Shownotes Transcript

Translations:
中文

Oh, no.

So today on NoPriors, we have Ankur Goyal, the co-founder and CEO of Braintrust. Ankur was previously vice president of engineering at SingleStore and was the founder and CEO of Impira, an AI company acquired by Figma. Braintrust is an end-to-end enterprise platform for building AI applications. They help companies like Notion, Airtable, Instacart, Zapier, Vercel, and many more with evals, observability, and prompt development for their AI products. And Braintrust just raised $36 million from Andreessen Horowitz and others.

Ankur, thank you so much for joining us today on No Priers. Very excited to be here. Can you tell us a little bit more about Braintrust, what the product does, and we could talk a little bit about how you got started in this area and AI more generally. Yeah, for sure. So I have been working on AI since what one might now think of as ancient history. Back in 2017, when we started working on Empira, things were totally different. But

Still, it was really hard to ship products that work. And so we built tooling internally as we developed our AI products to help us evaluate things, collect real user data, use it to do better evals and so on. Fast forward a few years, Figma acquired us and we actually ended up having exactly the same problems and building pretty much the same tooling system.

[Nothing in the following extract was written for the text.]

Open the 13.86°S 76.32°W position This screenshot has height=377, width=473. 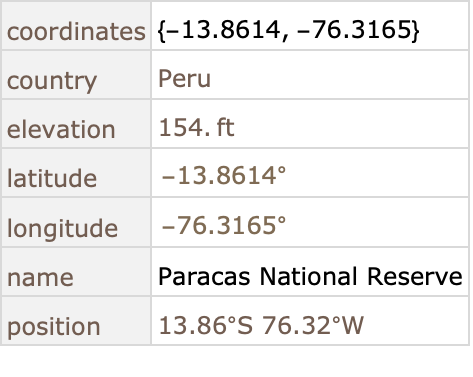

And I thought that was interesting for a few reasons, some of which you pointed out, by the way, when we were hanging out and chatting about stuff. But one, Empiro was kind of pre-LLM. My time at Figma was post-LLM. But these problems were the same. And I think there's some longevity that's implied by that. Problems that existed pre-LLM probably are going to exist in LLM land for a while now.

And the second thing is that, you know, having built the same tooling essentially twice, it was clear that there was a pretty consistent need. And so, you know, I have very fond memories of the two of us hanging out and talking to a bunch of folks like, you know, Brian and Mike at Zapier and Simon at Notion and, you know, many others and talking.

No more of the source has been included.